永濱利廣さん あるメディアの報道がきっかけのようです。「2000万円」と言い、「4000万円」と言い、数字が訴えるインパクトは大きいです。いたずらに消費者の不安をあおり、節約志向がさらに強まれば、日本経済はさらなる停滞に陥るかもしれません。私としては、これは正さなくていけないと思い、今回のリポートを発表しました。
――具体的には「4000万円」という数字のどこに問題点がありますか。
永濱利廣さん 「4000万円説」は、金融庁ワーキンググループが出した「2000万円」の試算に、年プラス3.5%で物価上昇が続くと仮定して、2000万円に1.035を20回掛けて、20年後に3980万円(約4000万円)と計算しています。しかし、この計算には2つの修正が必要です。

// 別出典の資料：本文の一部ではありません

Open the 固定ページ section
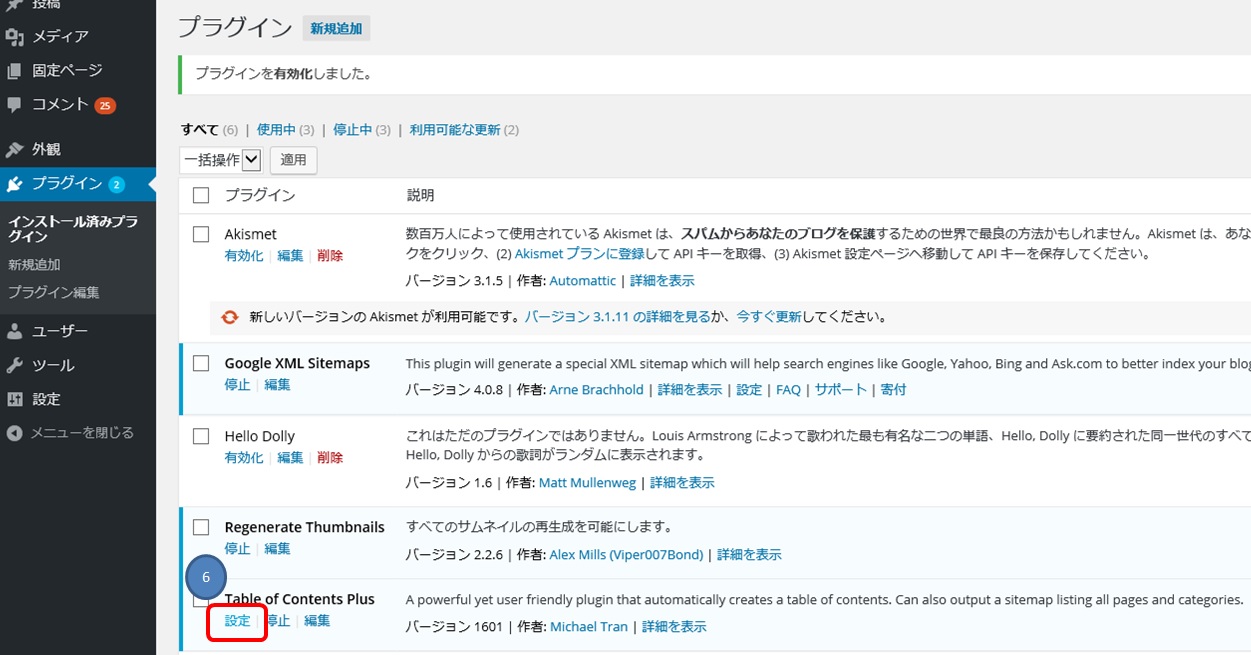(x=68, y=70)
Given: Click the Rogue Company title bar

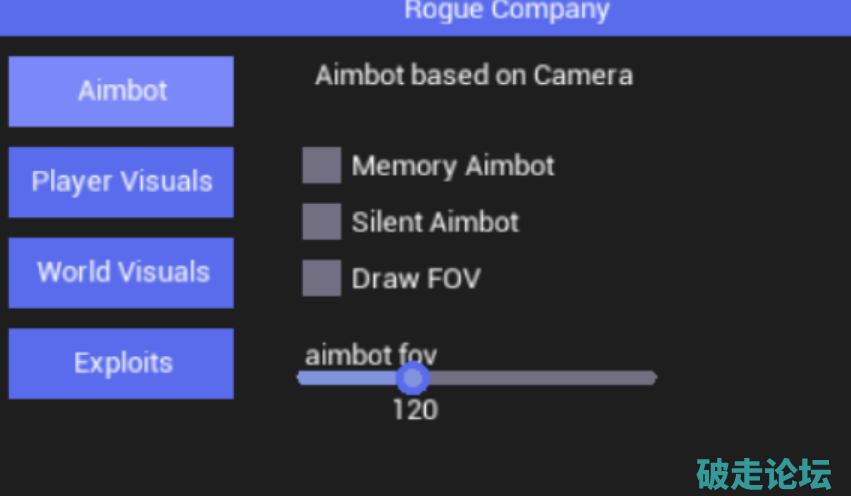Looking at the screenshot, I should tap(506, 12).
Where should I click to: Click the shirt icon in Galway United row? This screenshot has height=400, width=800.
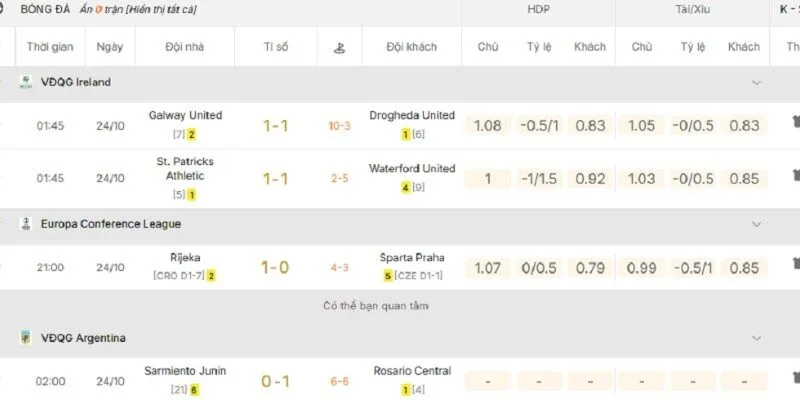pyautogui.click(x=795, y=126)
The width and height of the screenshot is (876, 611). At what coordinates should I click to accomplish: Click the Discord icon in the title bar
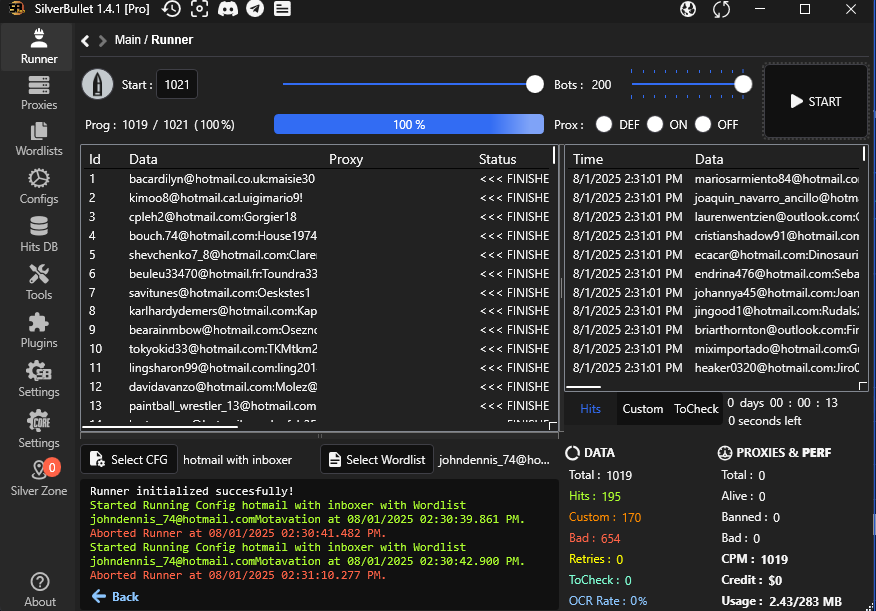point(228,9)
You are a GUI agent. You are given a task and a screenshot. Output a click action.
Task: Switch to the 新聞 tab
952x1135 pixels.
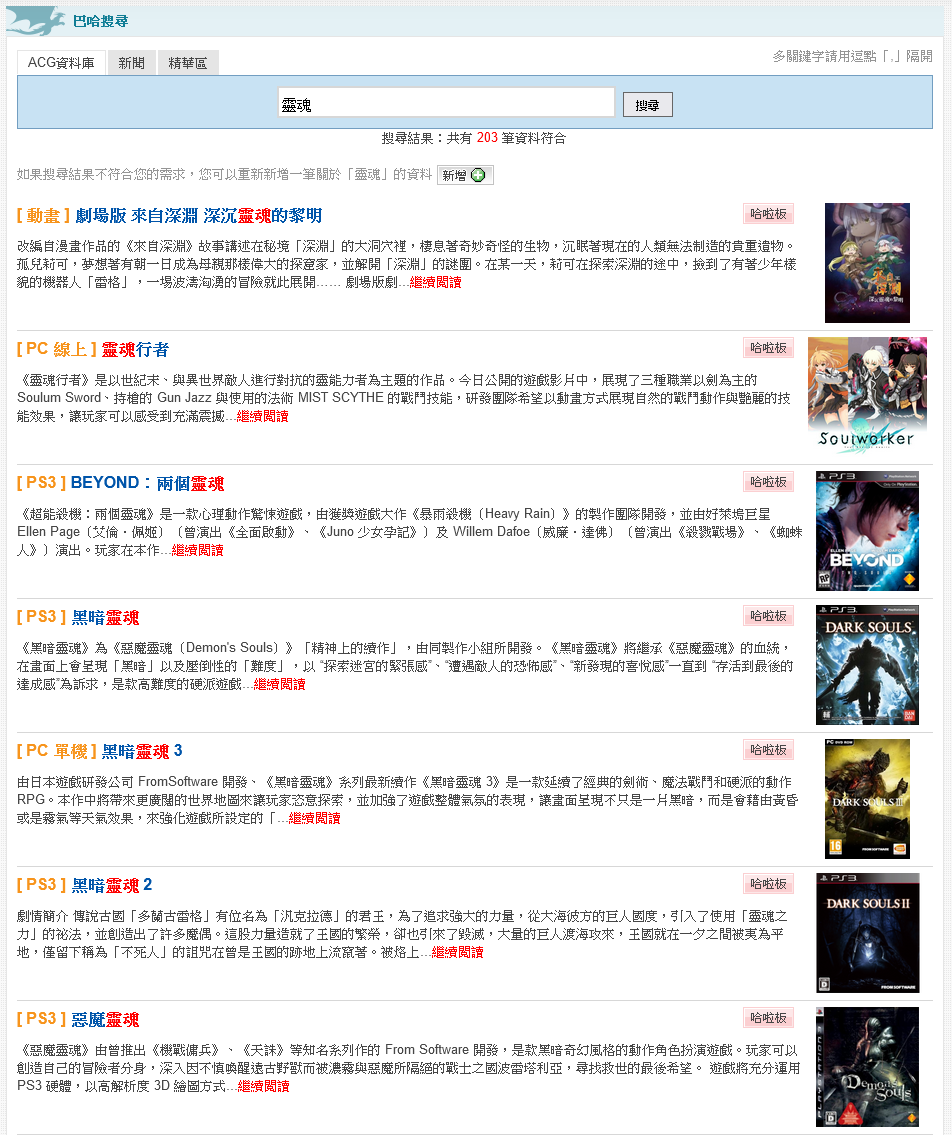tap(131, 62)
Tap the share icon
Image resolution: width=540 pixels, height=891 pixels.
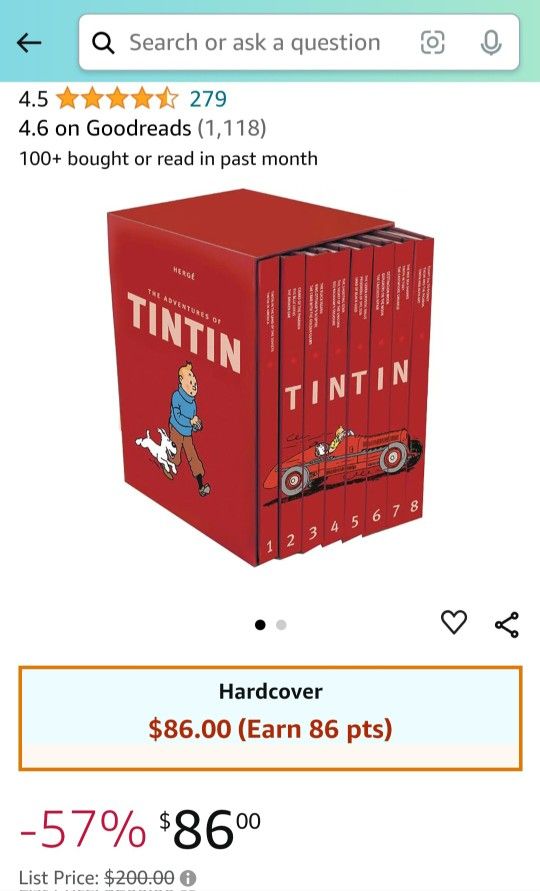[x=506, y=624]
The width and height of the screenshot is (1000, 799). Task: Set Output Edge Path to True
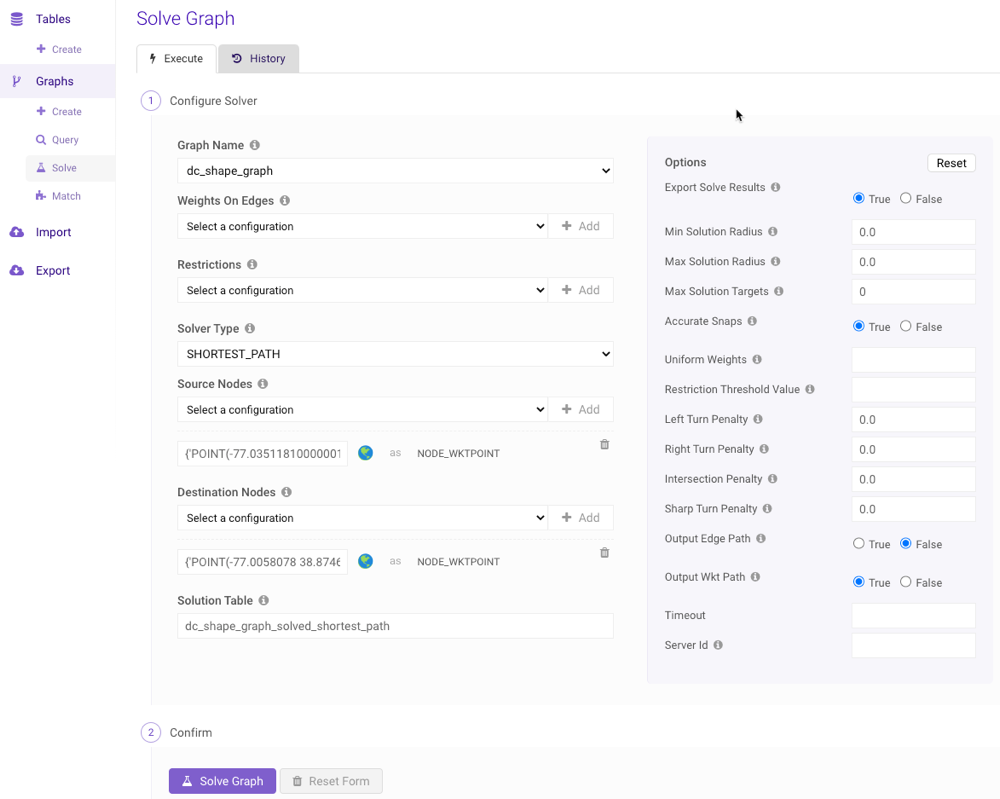point(859,543)
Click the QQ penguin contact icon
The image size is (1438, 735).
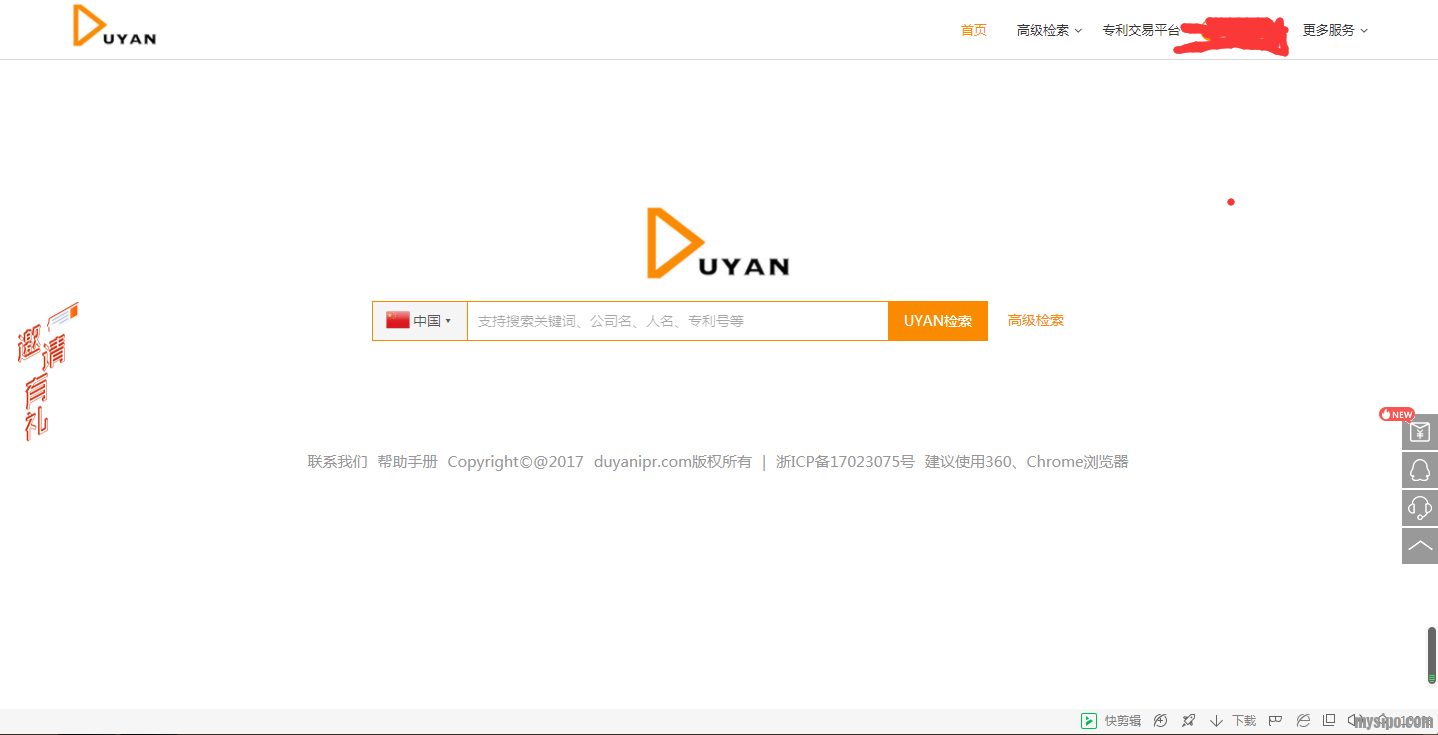[1419, 470]
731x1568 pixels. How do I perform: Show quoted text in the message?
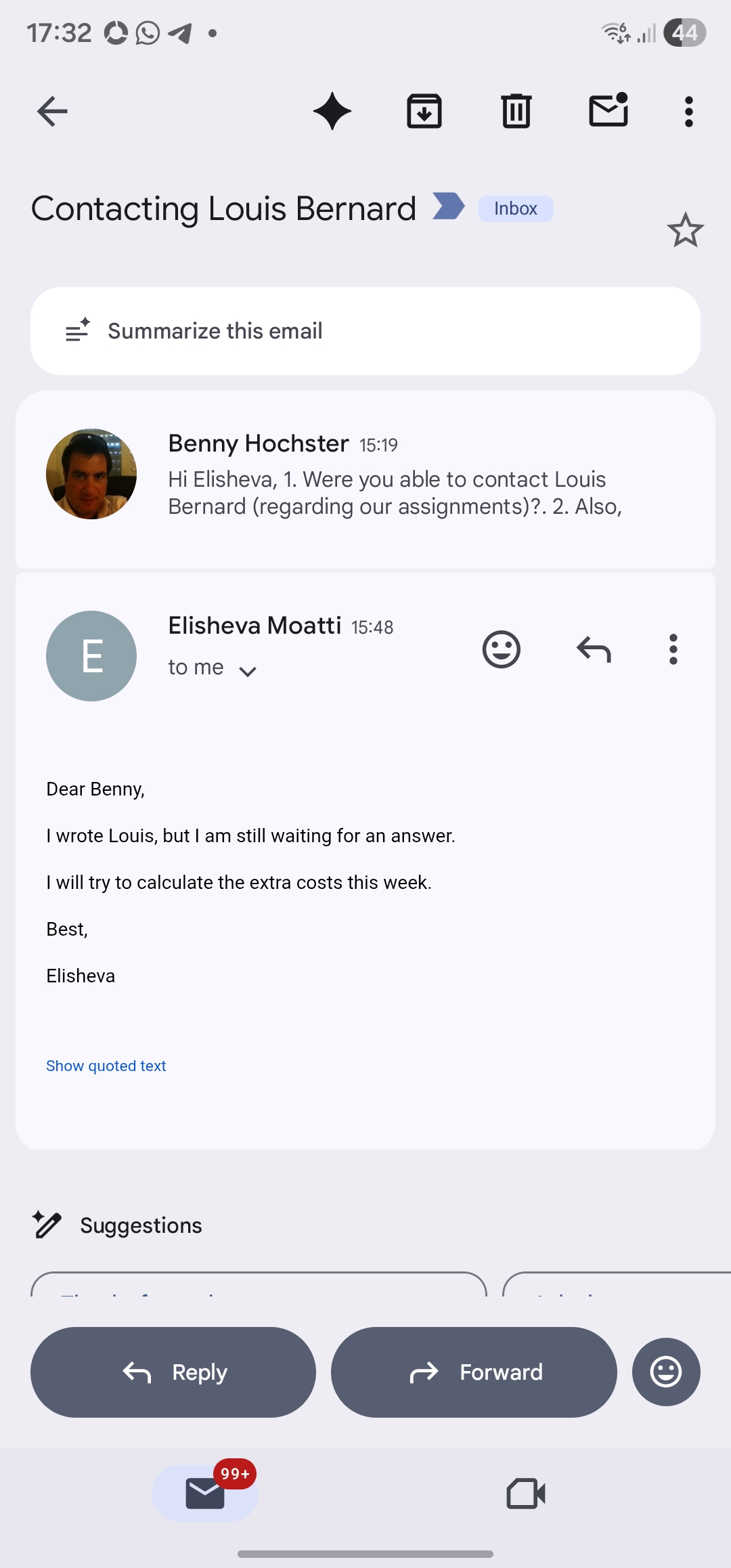pyautogui.click(x=106, y=1066)
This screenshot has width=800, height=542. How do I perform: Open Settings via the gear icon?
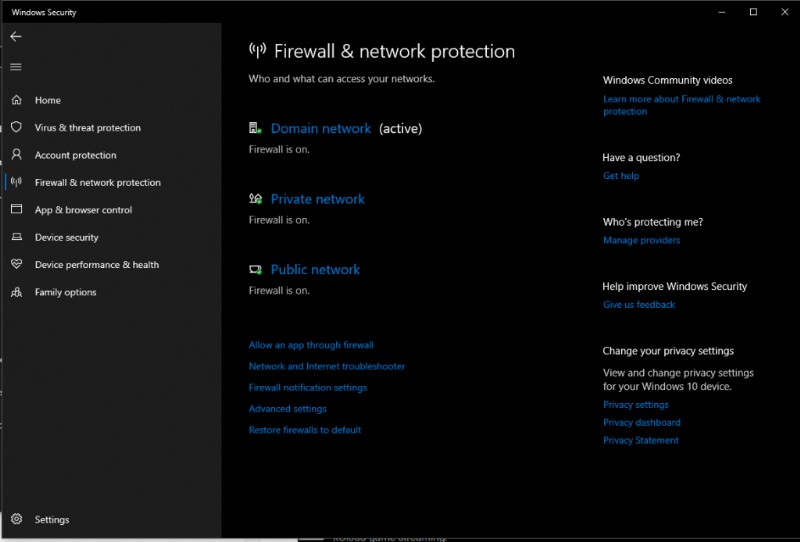coord(16,520)
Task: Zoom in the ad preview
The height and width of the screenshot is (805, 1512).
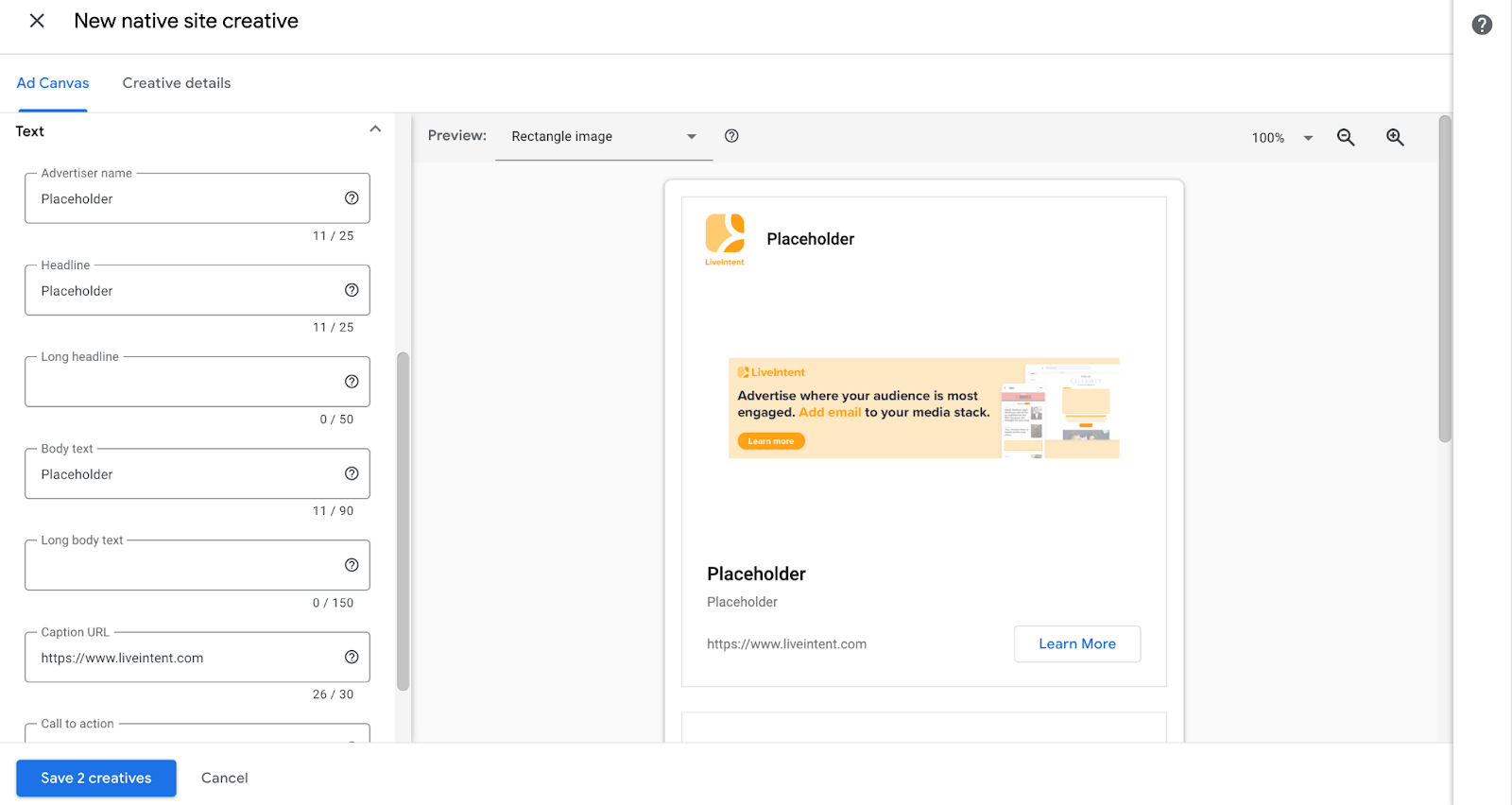Action: pyautogui.click(x=1395, y=138)
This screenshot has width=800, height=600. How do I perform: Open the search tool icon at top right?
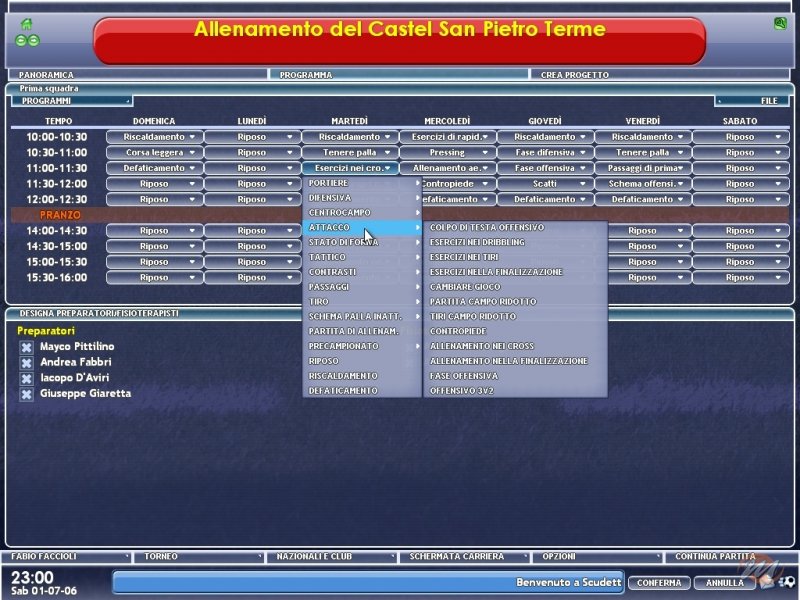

1つ目は、金融庁の試算(2017年データ)では、高齢夫婦無職世帯の毎月の不足額が約5万4000円でしたが、最新の家計調査年報(2023年データ)では不足額が3万8000円に減少しています。
2つ目は、年プラス3.5%もの物価上昇率が20年も続くのは考えにくいことです。確かに2023年度の消費者物価指数(除く帰属家賃)はプラス3.5%上昇しましたが、現在は2%台後半に下がっています。プラス3.5%もの高インフレを、インフレ目標2%を掲げる日本銀行が長年放置し続けることはありえないでしょう。
そこで、現実的な数字として日本銀行が目標とする年プラス2.0%の物価上昇率を前提にすると、必要な金額は10年後に1668万円、20年後に2033万円と半分近く減少します。